These words resulted form a Neurodivergent led Writing Workshop ran by Magical Women. I had however been thinking about the three stages of feminine wisdom(Maiden/Mother/Crone)and how the current journey I have been taking relates to them.
It took me a long time to realise
But
I don’t think she has to be old.
She can stand there
With high pale cheeks and
A knowing gaze
Like Mrs Addams
The Cutwives and Cunning Folk
Of the old times yawning back before us all
Often it was hard to tell their years…
I have been carrying the weight of so much earth
like Atlas since I was small
And I see it
So very clearly now
My journey
I look in the mirror at my bleached
Bone white hair
And at 20 I became mother
And at 36 I am breaking down
I was devastated and decimated and desiccated before I realised
I am just transforming again
And will rise much wiser if I listen
To the sinews twisting and my new skeleton cracking into place
I can see her there
A knowing glint in my eye
The crone I am becoming
And I am ready
She is so beautiful
Calm just sitting in
Her earned wisdom
I follow after her
I beckon her in from the cold
I was thinking about it on the train a couple of weeks ago
I suddenly caught my reflection
My own face in the window
And she threw back her head
Laughing in delight
‘I always knew you would get here early, my love.
36…It’s a fine age…
And my darling, you have earnt every year’
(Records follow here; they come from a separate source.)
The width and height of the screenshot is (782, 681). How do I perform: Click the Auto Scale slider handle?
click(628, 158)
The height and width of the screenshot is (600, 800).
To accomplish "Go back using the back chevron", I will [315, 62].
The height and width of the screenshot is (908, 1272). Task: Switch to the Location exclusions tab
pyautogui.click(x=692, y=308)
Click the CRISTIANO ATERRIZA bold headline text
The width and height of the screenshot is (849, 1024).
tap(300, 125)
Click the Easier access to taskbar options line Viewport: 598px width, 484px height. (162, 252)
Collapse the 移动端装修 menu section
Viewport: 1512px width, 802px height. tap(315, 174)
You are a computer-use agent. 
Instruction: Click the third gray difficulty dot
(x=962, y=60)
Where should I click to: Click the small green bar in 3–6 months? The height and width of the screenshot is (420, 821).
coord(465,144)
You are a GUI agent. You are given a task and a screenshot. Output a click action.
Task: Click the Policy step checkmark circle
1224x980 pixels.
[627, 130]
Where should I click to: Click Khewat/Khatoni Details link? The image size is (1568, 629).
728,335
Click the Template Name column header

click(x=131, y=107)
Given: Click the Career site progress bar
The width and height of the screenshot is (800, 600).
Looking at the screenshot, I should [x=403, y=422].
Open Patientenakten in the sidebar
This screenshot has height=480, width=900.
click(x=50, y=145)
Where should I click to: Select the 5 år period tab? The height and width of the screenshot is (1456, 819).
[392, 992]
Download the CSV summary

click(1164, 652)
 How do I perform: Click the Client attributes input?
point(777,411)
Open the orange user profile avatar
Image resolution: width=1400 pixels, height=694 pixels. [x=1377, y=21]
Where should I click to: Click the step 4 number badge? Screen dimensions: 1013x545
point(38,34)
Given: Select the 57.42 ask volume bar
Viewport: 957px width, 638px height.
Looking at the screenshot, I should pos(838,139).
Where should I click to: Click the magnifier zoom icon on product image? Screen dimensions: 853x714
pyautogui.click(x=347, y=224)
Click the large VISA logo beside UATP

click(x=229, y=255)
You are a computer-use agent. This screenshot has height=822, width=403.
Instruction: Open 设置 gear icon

…………………………………………………………………………..
This breakdown
Has been brewing
For a year and a day
I took a sip
And it was bitter
So BITTER
It made my mouth so small
It was hard to push the words out.
But I swallowed it down
And there
They started to trickle
Slow
Unsure
At first
Another sip
And then I started to hear them too as they fell dripping form my lips
Falling like sharp little daggers of ice
They lodge in the tops of my feet and I howl in pain
Running
Running from the things
Spilling out into reality
I was only now just allowing myself to see
But we can only run for so long before we must quench our thirst.
A glug this time
Bitter Dark Chocolate
Deep and heavy in my stomach laced with nutmeg and a hint of forest honey
It makes my eyelids flutter to sleep
I was so tired from all of the fear and the running
I curl up into the roots of an old oak tree
Pull leaves over me like a blanket
And the world turns beneath my back as I sleep
Until the next years acorns started to drop and
Their little shiny bodies stir me from rest
I blinked back to waking
Dry mouth like defrosted wind blown leaf litter
I take another sip
This time all bitterness is gone
I breakfast on sweet warm milk with the springs meadow honey
A pinch of cinnamon
To invigorate my insides
Spreading its warmth
In the reflection on the skin of the potion in my cup
I saw my hair had turned completely white
I sat and watched
Everything
For a while
And processed
Took some time
The first winters snow began softly falling
Another sip
And the words bubbled up
From the darkness deep inside again
This time
Sharpened with stardust
Like the void I had worried was nestled in my innards
Had turned in on itself
A singularity pulling in everything
Good and bad
The whole universe
Weightless in its infinance
To be housed within my skin
And I’d sing
I would stand here and sing
A powerful swig from Cerridwen
To amplify my voice
And I raised it right up
I raised it up with my arms
And went back to dancing and singing and laughing.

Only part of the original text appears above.